How to complete this task = Gather each line in the entries that includes the string "link".

Input for this task =
•••

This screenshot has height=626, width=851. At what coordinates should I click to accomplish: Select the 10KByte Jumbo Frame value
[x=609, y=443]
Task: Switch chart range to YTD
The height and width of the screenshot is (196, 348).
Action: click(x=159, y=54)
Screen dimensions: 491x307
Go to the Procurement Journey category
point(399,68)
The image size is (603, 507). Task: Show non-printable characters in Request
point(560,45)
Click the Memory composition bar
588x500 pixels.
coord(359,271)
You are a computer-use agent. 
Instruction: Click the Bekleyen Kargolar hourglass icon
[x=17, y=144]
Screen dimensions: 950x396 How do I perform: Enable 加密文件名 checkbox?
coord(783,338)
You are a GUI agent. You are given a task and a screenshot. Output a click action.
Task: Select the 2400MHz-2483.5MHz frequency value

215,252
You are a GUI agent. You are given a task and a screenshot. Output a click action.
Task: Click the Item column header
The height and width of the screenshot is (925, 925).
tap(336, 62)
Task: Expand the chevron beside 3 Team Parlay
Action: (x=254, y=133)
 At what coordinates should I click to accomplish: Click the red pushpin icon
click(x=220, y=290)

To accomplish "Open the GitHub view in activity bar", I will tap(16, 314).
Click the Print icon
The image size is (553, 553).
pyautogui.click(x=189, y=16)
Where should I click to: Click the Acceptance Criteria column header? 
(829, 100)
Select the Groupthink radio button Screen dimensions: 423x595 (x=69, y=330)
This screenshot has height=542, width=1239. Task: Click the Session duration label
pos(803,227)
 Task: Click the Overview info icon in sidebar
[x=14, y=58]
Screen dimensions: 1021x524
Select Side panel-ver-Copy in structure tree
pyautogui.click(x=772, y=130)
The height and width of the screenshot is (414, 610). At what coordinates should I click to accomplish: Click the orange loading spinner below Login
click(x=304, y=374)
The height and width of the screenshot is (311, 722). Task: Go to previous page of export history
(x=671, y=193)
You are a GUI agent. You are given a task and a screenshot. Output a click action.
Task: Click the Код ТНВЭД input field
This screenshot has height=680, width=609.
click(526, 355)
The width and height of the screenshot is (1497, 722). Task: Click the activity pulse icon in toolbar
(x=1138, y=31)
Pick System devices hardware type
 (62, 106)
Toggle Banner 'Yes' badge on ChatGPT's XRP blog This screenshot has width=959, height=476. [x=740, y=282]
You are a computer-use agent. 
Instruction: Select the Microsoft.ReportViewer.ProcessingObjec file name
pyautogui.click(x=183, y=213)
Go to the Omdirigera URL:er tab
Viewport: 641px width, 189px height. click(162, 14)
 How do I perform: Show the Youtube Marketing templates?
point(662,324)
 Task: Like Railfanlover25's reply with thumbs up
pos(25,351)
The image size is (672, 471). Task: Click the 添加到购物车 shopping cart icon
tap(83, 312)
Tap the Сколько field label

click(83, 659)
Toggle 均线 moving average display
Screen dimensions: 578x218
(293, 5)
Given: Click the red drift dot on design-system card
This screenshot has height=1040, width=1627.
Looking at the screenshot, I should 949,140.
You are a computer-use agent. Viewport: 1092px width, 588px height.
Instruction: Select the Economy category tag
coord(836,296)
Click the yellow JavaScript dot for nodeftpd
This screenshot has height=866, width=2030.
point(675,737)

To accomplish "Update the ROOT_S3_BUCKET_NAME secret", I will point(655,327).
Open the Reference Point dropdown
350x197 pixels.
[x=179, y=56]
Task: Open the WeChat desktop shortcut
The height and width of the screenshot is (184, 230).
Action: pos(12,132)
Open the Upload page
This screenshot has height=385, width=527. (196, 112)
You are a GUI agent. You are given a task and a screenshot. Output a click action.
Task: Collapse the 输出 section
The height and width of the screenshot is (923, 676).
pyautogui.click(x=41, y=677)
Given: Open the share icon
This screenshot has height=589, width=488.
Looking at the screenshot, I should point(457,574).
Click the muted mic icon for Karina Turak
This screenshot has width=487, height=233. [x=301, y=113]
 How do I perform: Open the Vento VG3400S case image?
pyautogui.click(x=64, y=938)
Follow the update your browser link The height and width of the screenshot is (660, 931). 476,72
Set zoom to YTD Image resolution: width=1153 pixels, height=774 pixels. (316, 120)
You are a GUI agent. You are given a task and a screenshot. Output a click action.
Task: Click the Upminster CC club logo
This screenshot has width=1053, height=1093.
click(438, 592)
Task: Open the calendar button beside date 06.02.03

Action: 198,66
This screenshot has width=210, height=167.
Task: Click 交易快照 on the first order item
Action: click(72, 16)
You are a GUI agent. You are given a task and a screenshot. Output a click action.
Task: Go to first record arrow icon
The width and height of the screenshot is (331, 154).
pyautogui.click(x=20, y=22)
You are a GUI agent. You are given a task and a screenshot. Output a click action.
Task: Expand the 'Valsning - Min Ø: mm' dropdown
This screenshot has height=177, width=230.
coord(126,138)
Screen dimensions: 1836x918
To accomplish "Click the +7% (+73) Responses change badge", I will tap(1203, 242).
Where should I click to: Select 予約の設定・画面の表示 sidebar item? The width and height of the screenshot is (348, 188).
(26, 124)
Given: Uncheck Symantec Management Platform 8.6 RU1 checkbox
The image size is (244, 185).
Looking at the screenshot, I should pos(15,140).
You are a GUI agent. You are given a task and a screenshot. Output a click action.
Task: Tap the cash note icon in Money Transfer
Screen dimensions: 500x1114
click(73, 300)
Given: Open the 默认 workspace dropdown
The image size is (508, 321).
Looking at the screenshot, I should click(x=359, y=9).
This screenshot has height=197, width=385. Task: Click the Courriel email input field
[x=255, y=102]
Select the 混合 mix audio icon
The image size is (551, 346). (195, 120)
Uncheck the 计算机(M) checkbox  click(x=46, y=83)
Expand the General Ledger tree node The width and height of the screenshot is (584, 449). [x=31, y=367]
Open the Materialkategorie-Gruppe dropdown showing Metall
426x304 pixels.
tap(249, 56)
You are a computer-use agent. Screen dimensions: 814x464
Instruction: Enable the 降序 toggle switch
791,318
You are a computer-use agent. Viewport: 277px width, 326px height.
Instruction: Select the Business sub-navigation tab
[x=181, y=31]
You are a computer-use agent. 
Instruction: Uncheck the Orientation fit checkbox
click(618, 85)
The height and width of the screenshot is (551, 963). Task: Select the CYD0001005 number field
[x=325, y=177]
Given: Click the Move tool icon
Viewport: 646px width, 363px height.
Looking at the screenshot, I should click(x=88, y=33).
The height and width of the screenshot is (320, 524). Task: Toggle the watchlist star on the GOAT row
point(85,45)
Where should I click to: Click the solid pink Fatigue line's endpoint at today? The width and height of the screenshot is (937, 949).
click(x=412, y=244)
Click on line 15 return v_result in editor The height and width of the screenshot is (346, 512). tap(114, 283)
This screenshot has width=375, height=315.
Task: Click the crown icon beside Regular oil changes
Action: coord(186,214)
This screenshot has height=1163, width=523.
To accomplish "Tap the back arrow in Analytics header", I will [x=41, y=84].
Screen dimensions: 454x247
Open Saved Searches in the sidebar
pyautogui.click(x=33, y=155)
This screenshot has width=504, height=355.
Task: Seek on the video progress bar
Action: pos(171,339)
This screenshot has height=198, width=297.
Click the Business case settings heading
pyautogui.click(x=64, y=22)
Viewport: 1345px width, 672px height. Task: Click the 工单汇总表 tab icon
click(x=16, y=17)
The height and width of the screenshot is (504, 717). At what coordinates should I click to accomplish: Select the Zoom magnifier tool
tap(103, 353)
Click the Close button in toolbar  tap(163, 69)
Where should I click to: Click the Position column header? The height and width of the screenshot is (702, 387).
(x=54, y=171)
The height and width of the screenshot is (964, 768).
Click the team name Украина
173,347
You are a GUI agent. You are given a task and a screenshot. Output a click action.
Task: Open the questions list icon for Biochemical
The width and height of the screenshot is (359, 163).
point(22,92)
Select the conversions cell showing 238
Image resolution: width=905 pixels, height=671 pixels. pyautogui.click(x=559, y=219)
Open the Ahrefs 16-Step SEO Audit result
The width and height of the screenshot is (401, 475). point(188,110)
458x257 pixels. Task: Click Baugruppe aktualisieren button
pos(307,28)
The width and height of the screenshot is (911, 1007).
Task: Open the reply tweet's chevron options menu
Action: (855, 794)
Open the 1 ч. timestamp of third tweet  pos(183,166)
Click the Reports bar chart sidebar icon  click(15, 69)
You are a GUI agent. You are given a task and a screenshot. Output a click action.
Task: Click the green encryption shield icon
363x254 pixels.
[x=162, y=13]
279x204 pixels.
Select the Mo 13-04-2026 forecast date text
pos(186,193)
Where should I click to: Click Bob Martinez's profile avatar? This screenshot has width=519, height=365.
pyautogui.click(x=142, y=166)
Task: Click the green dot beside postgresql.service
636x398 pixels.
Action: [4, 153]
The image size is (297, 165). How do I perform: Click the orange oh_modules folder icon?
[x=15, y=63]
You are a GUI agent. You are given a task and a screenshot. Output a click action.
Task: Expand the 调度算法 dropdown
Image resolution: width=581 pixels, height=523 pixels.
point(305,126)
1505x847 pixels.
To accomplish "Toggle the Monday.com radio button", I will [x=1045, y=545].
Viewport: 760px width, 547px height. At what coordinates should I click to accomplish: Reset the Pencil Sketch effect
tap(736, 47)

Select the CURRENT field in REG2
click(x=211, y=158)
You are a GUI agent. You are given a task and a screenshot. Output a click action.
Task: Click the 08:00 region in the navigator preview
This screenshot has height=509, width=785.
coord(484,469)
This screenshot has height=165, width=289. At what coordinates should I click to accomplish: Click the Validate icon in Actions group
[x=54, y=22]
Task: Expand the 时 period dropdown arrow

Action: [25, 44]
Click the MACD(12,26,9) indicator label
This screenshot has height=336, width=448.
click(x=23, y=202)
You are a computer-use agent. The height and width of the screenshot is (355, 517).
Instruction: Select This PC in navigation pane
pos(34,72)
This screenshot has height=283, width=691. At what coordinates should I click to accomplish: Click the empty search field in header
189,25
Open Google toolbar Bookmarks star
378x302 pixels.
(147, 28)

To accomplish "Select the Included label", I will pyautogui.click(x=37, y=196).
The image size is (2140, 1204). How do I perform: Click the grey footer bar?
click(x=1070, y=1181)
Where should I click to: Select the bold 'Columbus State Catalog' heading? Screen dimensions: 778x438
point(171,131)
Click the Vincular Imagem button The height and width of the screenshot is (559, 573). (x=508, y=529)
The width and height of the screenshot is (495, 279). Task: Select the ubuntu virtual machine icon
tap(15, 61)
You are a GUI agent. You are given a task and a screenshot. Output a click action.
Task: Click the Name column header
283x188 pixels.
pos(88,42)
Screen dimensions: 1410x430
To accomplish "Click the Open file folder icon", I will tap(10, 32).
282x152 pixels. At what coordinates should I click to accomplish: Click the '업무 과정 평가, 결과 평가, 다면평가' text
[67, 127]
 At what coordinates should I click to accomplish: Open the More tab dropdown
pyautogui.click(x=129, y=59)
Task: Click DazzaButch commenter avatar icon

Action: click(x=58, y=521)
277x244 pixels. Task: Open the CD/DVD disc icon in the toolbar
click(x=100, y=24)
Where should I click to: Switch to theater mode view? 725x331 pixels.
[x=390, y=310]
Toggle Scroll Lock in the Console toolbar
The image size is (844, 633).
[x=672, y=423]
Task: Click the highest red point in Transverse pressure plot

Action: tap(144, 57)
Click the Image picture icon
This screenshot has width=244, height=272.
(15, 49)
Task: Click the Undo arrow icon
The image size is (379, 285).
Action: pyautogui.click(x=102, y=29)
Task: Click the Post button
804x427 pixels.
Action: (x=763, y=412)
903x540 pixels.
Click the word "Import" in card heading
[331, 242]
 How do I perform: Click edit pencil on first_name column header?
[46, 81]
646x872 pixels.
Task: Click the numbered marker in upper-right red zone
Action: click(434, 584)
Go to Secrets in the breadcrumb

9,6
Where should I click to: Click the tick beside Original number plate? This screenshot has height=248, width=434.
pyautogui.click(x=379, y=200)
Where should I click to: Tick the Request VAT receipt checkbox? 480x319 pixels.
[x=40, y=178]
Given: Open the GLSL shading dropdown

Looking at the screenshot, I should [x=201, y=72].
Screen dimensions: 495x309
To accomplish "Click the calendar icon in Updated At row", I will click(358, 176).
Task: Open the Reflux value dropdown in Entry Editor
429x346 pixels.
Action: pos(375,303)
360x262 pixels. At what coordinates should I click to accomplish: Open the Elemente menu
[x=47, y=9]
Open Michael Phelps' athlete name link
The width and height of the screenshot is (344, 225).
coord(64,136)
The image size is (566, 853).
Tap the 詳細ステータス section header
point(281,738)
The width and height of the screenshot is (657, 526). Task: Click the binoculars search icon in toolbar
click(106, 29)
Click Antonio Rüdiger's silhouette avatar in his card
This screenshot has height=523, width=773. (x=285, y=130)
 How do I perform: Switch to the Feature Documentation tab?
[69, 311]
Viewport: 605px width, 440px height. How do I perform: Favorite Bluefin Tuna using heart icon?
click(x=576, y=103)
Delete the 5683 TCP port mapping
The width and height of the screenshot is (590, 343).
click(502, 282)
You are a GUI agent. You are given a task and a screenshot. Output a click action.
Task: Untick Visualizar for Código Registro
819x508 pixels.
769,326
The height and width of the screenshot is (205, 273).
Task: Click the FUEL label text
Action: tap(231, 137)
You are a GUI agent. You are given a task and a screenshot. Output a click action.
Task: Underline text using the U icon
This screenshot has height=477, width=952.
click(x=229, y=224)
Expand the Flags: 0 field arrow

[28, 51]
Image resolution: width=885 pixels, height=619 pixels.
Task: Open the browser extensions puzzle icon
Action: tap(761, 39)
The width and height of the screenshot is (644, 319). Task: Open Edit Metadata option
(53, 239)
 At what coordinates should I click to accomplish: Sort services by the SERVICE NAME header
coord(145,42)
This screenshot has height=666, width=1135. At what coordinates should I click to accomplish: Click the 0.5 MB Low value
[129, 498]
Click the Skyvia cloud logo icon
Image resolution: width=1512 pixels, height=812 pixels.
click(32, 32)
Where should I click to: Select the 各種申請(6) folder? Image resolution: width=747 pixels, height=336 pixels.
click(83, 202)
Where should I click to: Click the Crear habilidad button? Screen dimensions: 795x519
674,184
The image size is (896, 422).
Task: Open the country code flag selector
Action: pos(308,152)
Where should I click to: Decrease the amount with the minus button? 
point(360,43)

•••

Response =
Follow the update your browser link The height and width of the screenshot is (660, 931). 476,72
Open Michael Phelps' athlete name link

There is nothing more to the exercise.